APPLY WHAT YOU READ:
(1) In the account of the panel on Muslim women writers, what journal did Professor Steward Brown establish at Bayero University Kano?
(2) Resume the account of the panel on Muslim women writers, carrying it on from its final sentence.

QUOTED PASSAGE:
---
More than a Hijabi: Muslim Women Writing for the World
The panel was anchored by Kinna Likimani. The Sudanese writer, Leila Aboulela stated that this was her first time in Kaduna as it reminded her of her native country Sudan. This was because of the similarity in lifestyle and mode of worship; the people entering the mosque with their kettles, the call of the muezzin at prayer time and the dress sense of the Hausa women. She came to writing because she was an insatiable reader and found solace in books and the possibilities they manifest. She migrated to Scotland to be with her husband and two kids after Sudan fell on hard times. She had a short stint in the teaching profession but abandoned it because it was unfulfilling and the children were rude and naughty. Though she went back to pursue a doctorate degree in statistics, she started writing to explore her immigrant status and the women issues around her. More importantly, she wrote to create an image of Sudan to the world.
Zaynab Alkali expressed her excitement at meeting the daughter of her friend. She recalled their encounter with Ama Ata Aidoo in Dallas, United States on the occasion of her 70th birthday. She came to writing because she was a bad speaker, and wanted her writing to empower women across spheres. Of prominence in her evolvement as a Writer was the role that Professor Steward Brown played. He established a journal in Bayero University Kano called Kaakaki. He was the first to receive her manuscript of thirty pages, and read it on the BBC while on vacation in England.
Since then writing has become for her a form of therapy. It captured her psychological development as an individual. She recalled the case of a cousin who was married off as a child and later suffered from vesico vaginal fistula and the trauma and pain she endured. She said this made her“…imagination to go wild and she educated her”. This influenced the portrayal of a character in her novels. She decried the lack of psychologists to tackle and manage mental health issues and problems.
---
RECORD EXTRACTS:

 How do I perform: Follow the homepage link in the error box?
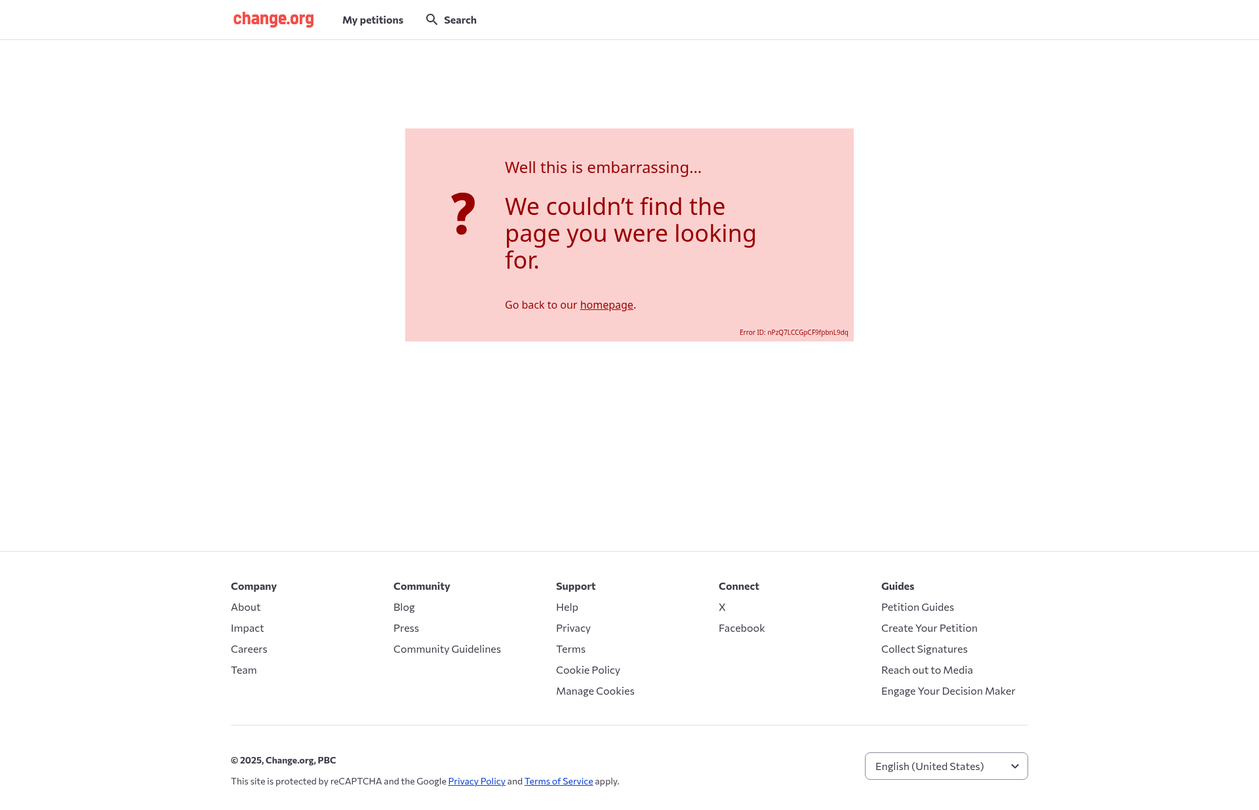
---
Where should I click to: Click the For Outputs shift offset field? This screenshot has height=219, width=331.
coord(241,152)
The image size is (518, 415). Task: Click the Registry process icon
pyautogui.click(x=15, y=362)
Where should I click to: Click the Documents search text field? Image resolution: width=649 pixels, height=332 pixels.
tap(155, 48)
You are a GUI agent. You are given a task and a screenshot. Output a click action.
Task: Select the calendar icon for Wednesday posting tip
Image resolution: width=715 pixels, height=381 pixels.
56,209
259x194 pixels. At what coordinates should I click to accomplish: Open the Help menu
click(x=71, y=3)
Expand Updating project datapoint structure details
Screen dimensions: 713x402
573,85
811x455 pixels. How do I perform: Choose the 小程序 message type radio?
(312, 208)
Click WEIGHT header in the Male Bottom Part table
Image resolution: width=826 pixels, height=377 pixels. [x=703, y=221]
---
ANSWERS PER TASK:
(1) Kaakaki.

(2)
For Leila, her displacement from Sudan to the west afflicted her in the form of nostalgia or longing for home. She was often faced with the problem of inner conflict in reconciling her dual identities. For example, when she was in Sudan, she saw herself as a feminist fighting for the economic empowerment of women. In the west, she found their brand of feminism extreme. She was not contesting for equality with a man, but believed in the equality of human beings.
Zaynab Alkali buttressed the point that her characters were mostly secular in nature because she grew up in a family that had three Christians and three Muslims who lived in peace with one another. She gave the example of her father who was a Muslim but who was hospitalised in a Christian hospital and later converted to Christianity, Alkali stressed that the girl child must strive to acquire both western and Islamic education and how to combine the best of both worlds.
On the culture of women wearing Hijab, Alkali stressed that it was not just peculiar to Islam because nuns and even Victorian women wore it, or its equivalent as a sign of modesty, decency, respect and honour. In recent times, people feared the Hijab because women have abused it by hiding explosives. She recalled how she was embarrassed on two occasions on a reading tour of her books at the airport in Amsterdam, in 1994 and in Dallas, 2012. She said she felt she was harassed and gazed with suspicion and hostility because she wore a Hijab. She asserted that the Hijab in the modern context had become a form of distancing between you and the world. Aboulela offered that there should be a balance between spiritual and social life, and worship must be approached with humility. Though wearing the Hijab was not a big deal, it must not be approached with arrogance.
Kinna asked if they were feminist. Leila Aboulela said “in Sudan, I am feminist, in the west, feminism is alienating and extreme. I am not opposed to patriarchy but oppose to injustice.” Zaynab Alkali distanced herself from radical feminism, but aired her support for women economic empowerment. She gave an anecdote to illustrate the nexus between Men and women in society as the relationship between the brain and the heart.